Se descree de la muerte porque se ve en los otros, pero cuando el otro es próximo, cuando se entra en situación de duelo, la perspectiva de la muerte cambia, adquiriendo un carácter de proximidad que hace resurgir la creencia de que moriremos. Irvin Yalom, que se ve próximo a la muerte (y que no espera ninguna vida más allá, pues se declara ateo), ha hecho de la muerte piedra de toque de la psicoterapia existencialista que lleva ejerciendo muchos años. En ella ha visto cómo muchos casos de duelo no sólo suponen el sufrimiento de pérdida sino que principalmente remiten a esa angustia ante la muerte propia. En uno de sus libros, “Mirar al sol”, recuerda la expresión de La Rochefoucauld, “Le soleil ni la mort se peuvent regarder en face”. También en este libro hay recogida una impresionante expresión de Milan Kundera, “lo que nos aterra de la muerte no es perder el futuro, sino el pasado”
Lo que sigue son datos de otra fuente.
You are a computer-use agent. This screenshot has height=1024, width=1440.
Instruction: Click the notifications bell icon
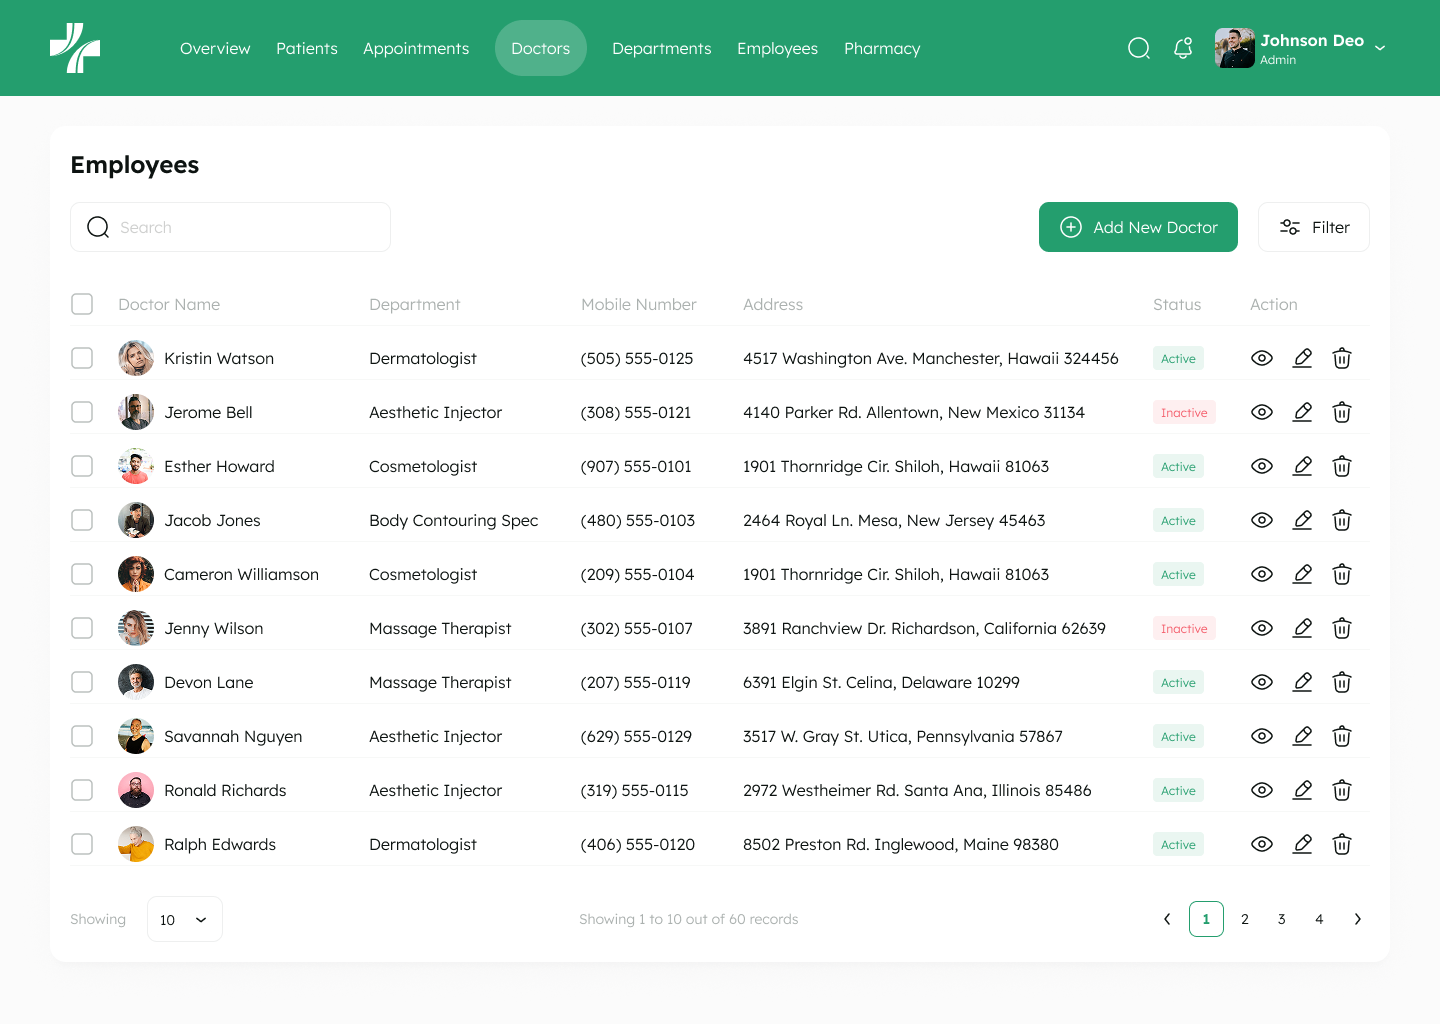pyautogui.click(x=1183, y=48)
Terror del pasado, de la posibilidad perdida, más que ante la pérdida de la posibilidad. El evangelio de Marcos, el más antiguo, ya lo había advertido en palabras de Jesús, “Pues ¿de qué le sirve al hombre ganar el mundo entero si pierde su vida?” (Mc.8,36), un interrogante que se ha desvirtuado totalmente en el contexto religioso de mirar a la salvación de almas para el cielo, a pesar de la advertencia bíblica en contra (“¿Qué hacéis mirando al cielo?” Hechos 1,11). 


Es sin terror al pasado que grandes hombres como Freud se han acercado también sin temor a la muerte. En una entrevista, finalizaba diciendo que amaba a sus flores: "Flowers,"  he  added  smilingly,  “fortunately  have  neither  character  nor  complexities. I love my flowers. And I am not unhappy – at least not more unhappy than others." 


Pero, si el pasado puede reconocerse como horrible, basta poco tiempo para salvarse, para salvar una vida con lo que quede de ella, porque el milagro de la vida no reside en su duración ni en proporciones de dedicaciones temporales a las distintas tareas y placeres, sino en lo bueno que de ella se obtenga, que a ella se otorgue, en el tiempo de eudaimonía. 


Dickens nos mostró en su cuento de Navidad la posibilidad del gran paso de la conversión radical, esa que Mr. Scrooge realzaba porque “su propio corazón reía y con eso le bastaba”.


Hay un rito de paso que, como los previos, no a todos les es concedido. Se trata de la jubilación, término que parece proceder de "iubilatio", pero en muchos casos la jubilación no resulta especialmente jubilosa y no sólo por darse a una edad en la que se es más propicio a enfermedades ni tampoco por las carencias económicas que pueden acompañarla o por tener que retomar roles pasados como el de actuar como padre de nietos. 


Para quien es posible pararse y mirar, ocurre que el último rito de paso no parece agradable porque muestra un horizonte de muerte. Ante él, hay quien no mira al sol que recordó Yalom y se empeña en seguir una inercia pretendidamente protectora de acumulación de dinero y honores, hay quien opta por neutralizar cualquier preocupación con una ocupación excesiva que no deje tiempo para nada, ni siquiera para pensar. Pero ese horizonte de muerte guarda analogía con los de las muertes rituales biográficas previas, haciendo factible una reconciliación con el pasado y una entrada en la vida que quizá no se produjo antes. Y es que siempre es posible renacer, aunque se sea viejo, algo que Nicodemo no entendía de la enseñanza de ese joven judío que él admiraba y que se llamaba Jesús.